#### WHAT YOU WILL DO
Return every line of the data below unchanged, but leave out the pictures.

[Word and element location data]
************

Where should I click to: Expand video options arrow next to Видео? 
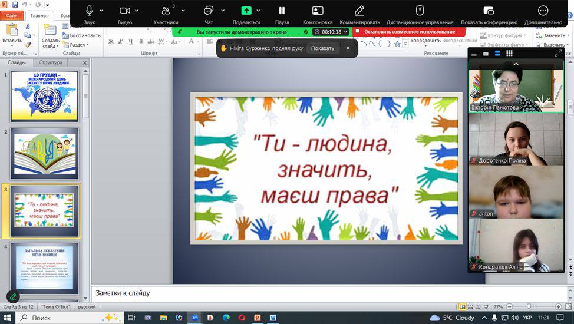point(137,11)
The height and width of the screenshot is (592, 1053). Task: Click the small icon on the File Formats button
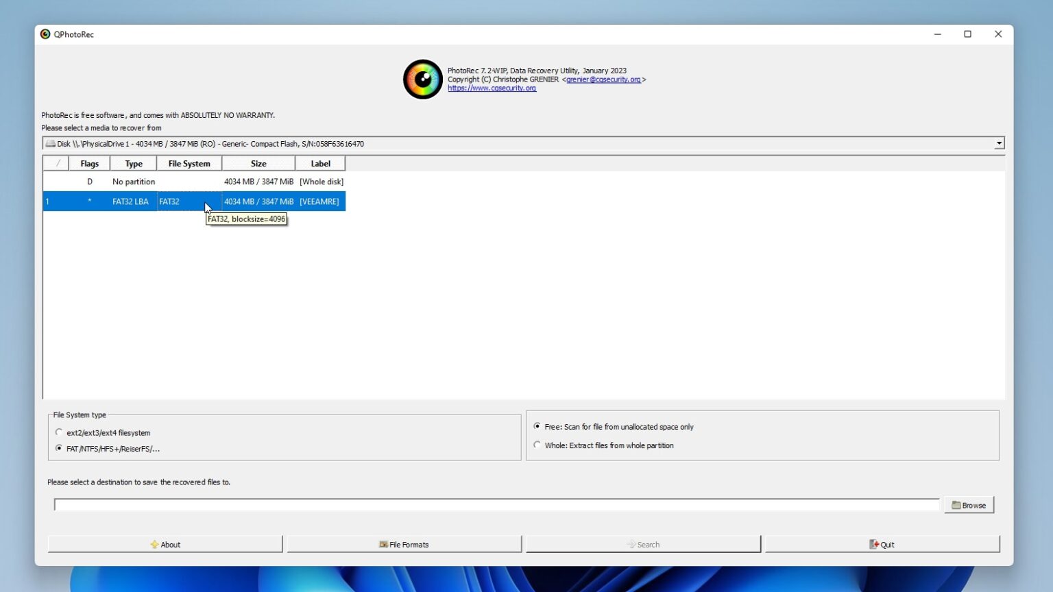coord(384,544)
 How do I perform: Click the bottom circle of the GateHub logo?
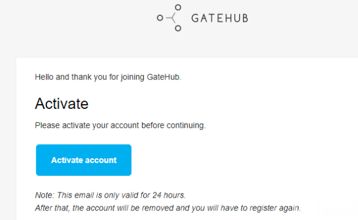point(178,28)
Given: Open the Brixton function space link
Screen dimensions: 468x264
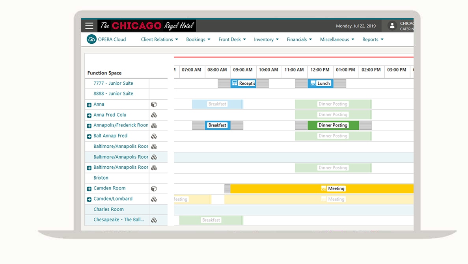Looking at the screenshot, I should 101,178.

************

#### SOLVED PROBLEM
Where should I click to: Expand video options arrow next to Видео? 
point(137,11)
The height and width of the screenshot is (592, 1053). Task: Click the small icon on the File Formats button
coord(384,544)
 How do I perform: Click the bottom circle of the GateHub logo?
point(178,28)
Given: Open the Brixton function space link
Screen dimensions: 468x264
Looking at the screenshot, I should 101,178.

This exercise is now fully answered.